▸ Problem statement
Each of the entries beneath this task should be written out exactly.

[Provided data — start]

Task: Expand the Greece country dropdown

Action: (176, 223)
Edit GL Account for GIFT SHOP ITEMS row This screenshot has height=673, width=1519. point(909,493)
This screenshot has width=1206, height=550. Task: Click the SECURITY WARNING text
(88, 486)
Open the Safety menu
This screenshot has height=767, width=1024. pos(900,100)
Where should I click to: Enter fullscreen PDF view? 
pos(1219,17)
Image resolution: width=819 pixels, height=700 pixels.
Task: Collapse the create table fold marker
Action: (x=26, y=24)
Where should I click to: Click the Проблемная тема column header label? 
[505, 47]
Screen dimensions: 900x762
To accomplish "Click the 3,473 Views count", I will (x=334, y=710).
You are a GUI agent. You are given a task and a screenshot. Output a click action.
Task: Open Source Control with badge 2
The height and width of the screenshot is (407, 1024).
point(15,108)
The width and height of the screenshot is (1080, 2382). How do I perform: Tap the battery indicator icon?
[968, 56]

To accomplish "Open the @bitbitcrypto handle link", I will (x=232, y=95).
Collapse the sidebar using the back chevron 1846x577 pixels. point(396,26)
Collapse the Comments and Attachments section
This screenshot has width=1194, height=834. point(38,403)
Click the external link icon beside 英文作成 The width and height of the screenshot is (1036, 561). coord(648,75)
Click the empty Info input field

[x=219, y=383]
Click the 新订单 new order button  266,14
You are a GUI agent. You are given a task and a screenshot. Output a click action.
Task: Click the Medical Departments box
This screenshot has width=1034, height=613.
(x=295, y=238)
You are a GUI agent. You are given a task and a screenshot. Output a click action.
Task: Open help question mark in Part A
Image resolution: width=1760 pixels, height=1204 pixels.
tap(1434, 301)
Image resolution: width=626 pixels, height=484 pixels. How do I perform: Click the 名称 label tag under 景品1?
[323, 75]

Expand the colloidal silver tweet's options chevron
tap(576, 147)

[Provided data — finish]

▸ Completed exercise
Task: Expand the Greece country dropdown

Action: (176, 223)
Edit GL Account for GIFT SHOP ITEMS row This screenshot has height=673, width=1519. point(909,493)
This screenshot has width=1206, height=550. Task: Click the SECURITY WARNING text
(88, 486)
Open the Safety menu
This screenshot has height=767, width=1024. pos(900,100)
Where should I click to: Enter fullscreen PDF view? 
pos(1219,17)
Image resolution: width=819 pixels, height=700 pixels.
Task: Collapse the create table fold marker
Action: (x=26, y=24)
Where should I click to: Click the Проблемная тема column header label? 
[505, 47]
Screen dimensions: 900x762
To accomplish "Click the 3,473 Views count", I will (x=334, y=710).
You are a GUI agent. You are given a task and a screenshot. Output a click action.
Task: Open Source Control with badge 2
The height and width of the screenshot is (407, 1024).
point(15,108)
The width and height of the screenshot is (1080, 2382). How do I perform: Tap the battery indicator icon?
[968, 56]

To accomplish "Open the @bitbitcrypto handle link", I will (x=232, y=95).
Collapse the sidebar using the back chevron 1846x577 pixels. point(396,26)
Collapse the Comments and Attachments section
This screenshot has width=1194, height=834. point(38,403)
Click the external link icon beside 英文作成 The width and height of the screenshot is (1036, 561). coord(648,75)
Click the empty Info input field

[x=219, y=383]
Click the 新订单 new order button  266,14
You are a GUI agent. You are given a task and a screenshot. Output a click action.
Task: Click the Medical Departments box
This screenshot has width=1034, height=613.
(x=295, y=238)
You are a GUI agent. You are given a task and a screenshot. Output a click action.
Task: Open help question mark in Part A
Image resolution: width=1760 pixels, height=1204 pixels.
tap(1434, 301)
Image resolution: width=626 pixels, height=484 pixels. How do I perform: Click the 名称 label tag under 景品1?
[323, 75]

Expand the colloidal silver tweet's options chevron
tap(576, 147)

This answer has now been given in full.